Diagnosis day – two years on

It’s been a whole year since my last diagnosis day post. It’s gone by in the blink of an eye, I really hope the rest of his life doesn’t go the fast because I really can’t keep up!

This year is probably not as upbeat as last year. I feel like we’ve had an awful couple of weeks.

Fortunately for us we seem to have managed to get our head around pws and life was running quite smoothly. All the professionals we need at the moment are in place. Olivers doing far better than we ever expected him to be doing at 2 years old. Especially after being given the bleak summary by that neonatal doctor.

I imagine you have sensed that there’s a but in here…and there is.

Olivers seizures have become worse and the pattern of him being unwell to cause them has disappeared. In October alone he had 19, these are only the ones that I’ve managed to log as well. More could have happened with us being unaware because we hadn’t really been looking for them. Don’t get me wrong I know this isn’t as many as other children have…but it’s considerably higher than the general population.

I am now back into an undiagnosed fuzzy state. I feel lost and helpless. I keep attempting to convince myself that in 6 months time I’ll be looking back and wondering what on Earth I was worried about…unfortunately that’s still 6 months off and it feels like a very, very long way off.

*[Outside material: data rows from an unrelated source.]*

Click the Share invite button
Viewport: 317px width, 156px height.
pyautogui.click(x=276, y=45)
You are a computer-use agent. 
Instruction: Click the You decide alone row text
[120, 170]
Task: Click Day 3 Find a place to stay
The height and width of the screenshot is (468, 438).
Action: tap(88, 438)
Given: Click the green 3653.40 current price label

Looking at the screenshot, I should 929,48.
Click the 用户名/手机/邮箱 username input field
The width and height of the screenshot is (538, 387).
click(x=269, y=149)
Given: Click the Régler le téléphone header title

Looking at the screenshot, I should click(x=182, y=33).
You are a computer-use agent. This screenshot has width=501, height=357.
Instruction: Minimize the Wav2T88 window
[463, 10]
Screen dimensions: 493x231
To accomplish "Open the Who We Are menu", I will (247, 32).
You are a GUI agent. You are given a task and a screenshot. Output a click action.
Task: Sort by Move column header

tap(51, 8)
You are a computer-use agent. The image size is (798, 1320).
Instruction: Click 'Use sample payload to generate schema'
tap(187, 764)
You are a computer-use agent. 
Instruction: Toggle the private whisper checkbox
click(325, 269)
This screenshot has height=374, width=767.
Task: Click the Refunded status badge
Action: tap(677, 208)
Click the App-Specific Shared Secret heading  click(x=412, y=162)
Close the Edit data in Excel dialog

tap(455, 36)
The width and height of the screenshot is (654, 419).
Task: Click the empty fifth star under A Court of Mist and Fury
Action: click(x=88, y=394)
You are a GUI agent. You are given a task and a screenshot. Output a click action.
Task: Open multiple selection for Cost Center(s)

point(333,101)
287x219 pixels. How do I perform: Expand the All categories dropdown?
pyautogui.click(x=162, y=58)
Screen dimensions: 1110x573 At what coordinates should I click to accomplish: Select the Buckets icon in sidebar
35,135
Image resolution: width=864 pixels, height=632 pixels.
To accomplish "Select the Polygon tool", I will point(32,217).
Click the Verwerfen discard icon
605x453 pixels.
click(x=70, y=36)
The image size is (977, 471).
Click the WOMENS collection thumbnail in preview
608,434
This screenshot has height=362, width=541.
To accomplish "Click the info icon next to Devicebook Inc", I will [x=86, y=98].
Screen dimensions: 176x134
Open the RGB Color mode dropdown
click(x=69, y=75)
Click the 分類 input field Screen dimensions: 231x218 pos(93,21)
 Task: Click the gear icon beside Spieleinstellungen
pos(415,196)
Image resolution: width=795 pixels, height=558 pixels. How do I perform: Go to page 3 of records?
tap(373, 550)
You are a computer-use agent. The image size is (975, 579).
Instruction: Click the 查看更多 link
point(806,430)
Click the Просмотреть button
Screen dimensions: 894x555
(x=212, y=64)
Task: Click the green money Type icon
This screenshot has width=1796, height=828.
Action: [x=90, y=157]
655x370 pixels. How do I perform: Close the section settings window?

My head is racing and I’ve now found that trying to concentrate on anything at all is hard work. It’s taken me a few days to pull this short post together.

I find that every little thing he does makes me wonder is it normal odd child things or is it seizure activity

They have said that they are pretty sure it’s epilepsy but EEG’s aren’t confirming that and we’re waiting to hear about our MRI results. He’s on medication now and it seems to be working. He’s still had a number of seizures on it but they have calmed down and after a three day stay in hospital with ones happening every few hours it’s a relief to be able to deal with maybe one or two a day. The only downside to medication is that I now don’t know if his change in personality is age, seizures or the medication. Two year olds have tantrums and push boundaries but a matter of weeks ago he was so laid back that he was horizontal…now he claws my face and throws himself everywhere.

So approach with caution, my reactions tend to be quite delayed and often don’t make much, if any, sense. If you’ve asked a question and stare at you looking a bit blank it’s probably because, although I’m physically with you, I’m mentally somewhere else and it’s often completely unintentional, so just repeat yourself to make sure I’m listening.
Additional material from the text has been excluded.